## WHAT THIS TASK INVOLVES
Set down, character for character, everything in the records below from the line holding "Task: Click the crown" down to the line holding "Given: Expand the 计量单位类型 dropdown", and no other line.

*** INPUT DATA

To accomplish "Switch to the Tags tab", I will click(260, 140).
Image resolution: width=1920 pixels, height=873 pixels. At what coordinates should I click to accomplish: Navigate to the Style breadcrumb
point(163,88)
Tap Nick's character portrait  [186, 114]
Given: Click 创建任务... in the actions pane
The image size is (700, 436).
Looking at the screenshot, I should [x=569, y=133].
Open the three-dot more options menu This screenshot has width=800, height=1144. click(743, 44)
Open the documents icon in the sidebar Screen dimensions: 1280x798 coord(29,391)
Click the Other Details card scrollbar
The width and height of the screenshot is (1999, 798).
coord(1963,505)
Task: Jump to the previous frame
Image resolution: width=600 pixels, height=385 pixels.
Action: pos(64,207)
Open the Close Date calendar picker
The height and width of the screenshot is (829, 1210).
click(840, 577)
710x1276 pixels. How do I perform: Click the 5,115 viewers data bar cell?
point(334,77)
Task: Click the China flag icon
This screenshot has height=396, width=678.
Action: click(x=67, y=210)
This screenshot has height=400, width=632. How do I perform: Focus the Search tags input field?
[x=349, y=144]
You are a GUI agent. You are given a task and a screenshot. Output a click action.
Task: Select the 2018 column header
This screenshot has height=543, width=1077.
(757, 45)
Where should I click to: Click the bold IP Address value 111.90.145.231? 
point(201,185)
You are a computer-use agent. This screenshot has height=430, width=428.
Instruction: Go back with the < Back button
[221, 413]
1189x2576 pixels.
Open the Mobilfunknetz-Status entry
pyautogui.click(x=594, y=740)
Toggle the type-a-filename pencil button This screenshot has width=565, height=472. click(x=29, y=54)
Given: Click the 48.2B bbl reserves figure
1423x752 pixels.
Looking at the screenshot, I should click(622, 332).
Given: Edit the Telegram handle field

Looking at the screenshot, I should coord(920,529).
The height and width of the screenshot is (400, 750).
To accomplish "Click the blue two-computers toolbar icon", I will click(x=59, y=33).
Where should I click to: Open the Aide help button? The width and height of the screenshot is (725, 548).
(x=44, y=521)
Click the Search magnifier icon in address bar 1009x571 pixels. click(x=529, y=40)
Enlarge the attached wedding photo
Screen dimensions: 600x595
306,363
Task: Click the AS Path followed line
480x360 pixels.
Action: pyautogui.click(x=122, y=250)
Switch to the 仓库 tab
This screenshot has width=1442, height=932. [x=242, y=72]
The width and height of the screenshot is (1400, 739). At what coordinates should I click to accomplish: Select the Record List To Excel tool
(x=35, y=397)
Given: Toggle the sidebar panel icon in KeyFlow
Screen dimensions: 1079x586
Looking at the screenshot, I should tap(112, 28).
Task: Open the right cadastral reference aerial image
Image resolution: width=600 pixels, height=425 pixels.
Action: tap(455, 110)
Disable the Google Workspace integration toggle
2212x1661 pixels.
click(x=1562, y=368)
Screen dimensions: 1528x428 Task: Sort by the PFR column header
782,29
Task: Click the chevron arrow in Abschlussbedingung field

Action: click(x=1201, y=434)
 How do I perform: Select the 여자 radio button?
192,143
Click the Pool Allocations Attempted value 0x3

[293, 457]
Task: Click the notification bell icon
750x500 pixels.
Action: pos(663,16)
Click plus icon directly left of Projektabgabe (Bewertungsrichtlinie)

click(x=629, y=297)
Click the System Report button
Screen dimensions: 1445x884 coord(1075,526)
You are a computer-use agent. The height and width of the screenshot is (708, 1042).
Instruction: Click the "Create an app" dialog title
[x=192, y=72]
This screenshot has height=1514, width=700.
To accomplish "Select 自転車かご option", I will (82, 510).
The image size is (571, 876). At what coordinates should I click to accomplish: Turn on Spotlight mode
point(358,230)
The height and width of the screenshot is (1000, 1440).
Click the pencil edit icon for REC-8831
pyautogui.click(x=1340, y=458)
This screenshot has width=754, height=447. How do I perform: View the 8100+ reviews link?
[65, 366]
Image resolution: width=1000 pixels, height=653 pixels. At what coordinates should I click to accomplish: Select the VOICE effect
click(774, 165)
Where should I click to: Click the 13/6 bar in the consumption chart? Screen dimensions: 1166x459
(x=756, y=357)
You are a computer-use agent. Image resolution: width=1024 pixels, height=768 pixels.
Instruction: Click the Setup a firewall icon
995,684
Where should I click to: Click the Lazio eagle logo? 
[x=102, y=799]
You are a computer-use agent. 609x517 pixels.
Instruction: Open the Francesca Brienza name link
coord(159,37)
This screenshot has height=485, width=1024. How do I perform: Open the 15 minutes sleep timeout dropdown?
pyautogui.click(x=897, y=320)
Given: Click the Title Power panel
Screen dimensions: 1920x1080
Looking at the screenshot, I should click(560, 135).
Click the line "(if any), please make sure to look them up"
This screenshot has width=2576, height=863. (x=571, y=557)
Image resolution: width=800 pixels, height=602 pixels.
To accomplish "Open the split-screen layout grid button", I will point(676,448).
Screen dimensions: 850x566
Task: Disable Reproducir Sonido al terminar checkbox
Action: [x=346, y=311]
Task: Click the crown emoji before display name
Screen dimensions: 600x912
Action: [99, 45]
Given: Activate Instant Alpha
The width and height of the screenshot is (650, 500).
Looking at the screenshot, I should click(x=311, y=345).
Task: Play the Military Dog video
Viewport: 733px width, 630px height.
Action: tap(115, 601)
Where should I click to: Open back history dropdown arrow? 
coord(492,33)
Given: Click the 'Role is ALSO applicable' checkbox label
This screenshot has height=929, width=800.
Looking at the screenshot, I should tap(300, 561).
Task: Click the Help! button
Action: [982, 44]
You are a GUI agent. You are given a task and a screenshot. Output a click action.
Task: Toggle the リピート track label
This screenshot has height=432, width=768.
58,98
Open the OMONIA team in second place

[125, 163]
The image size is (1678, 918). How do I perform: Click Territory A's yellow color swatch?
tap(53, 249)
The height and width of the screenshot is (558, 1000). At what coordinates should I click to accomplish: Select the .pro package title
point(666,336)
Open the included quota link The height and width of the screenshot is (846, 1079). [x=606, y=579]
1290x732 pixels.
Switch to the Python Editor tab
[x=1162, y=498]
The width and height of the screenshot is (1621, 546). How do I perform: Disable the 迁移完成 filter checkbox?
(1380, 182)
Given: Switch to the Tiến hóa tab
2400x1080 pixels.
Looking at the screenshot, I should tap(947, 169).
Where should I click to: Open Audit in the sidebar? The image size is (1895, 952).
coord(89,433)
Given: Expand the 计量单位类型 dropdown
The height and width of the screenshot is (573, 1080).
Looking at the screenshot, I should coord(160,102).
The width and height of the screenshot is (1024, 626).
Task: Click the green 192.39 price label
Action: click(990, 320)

******

## ANSWER TO THE PROBLEM
Task: Click the crown emoji before display name
Screen dimensions: 600x912
Action: [99, 45]
Given: Activate Instant Alpha
The width and height of the screenshot is (650, 500).
Looking at the screenshot, I should click(x=311, y=345).
Task: Play the Military Dog video
Viewport: 733px width, 630px height.
Action: tap(115, 601)
Where should I click to: Open back history dropdown arrow? 
coord(492,33)
Given: Click the 'Role is ALSO applicable' checkbox label
This screenshot has height=929, width=800.
Looking at the screenshot, I should tap(300, 561).
Task: Click the Help! button
Action: [982, 44]
You are a GUI agent. You are given a task and a screenshot. Output a click action.
Task: Toggle the リピート track label
This screenshot has height=432, width=768.
58,98
Open the OMONIA team in second place

[125, 163]
The image size is (1678, 918). How do I perform: Click Territory A's yellow color swatch?
tap(53, 249)
The height and width of the screenshot is (558, 1000). At what coordinates should I click to accomplish: Select the .pro package title
point(666,336)
Open the included quota link The height and width of the screenshot is (846, 1079). [x=606, y=579]
1290x732 pixels.
Switch to the Python Editor tab
[x=1162, y=498]
The width and height of the screenshot is (1621, 546). How do I perform: Disable the 迁移完成 filter checkbox?
(1380, 182)
Given: Switch to the Tiến hóa tab
2400x1080 pixels.
Looking at the screenshot, I should tap(947, 169).
Where should I click to: Open Audit in the sidebar? The image size is (1895, 952).
coord(89,433)
Given: Expand the 计量单位类型 dropdown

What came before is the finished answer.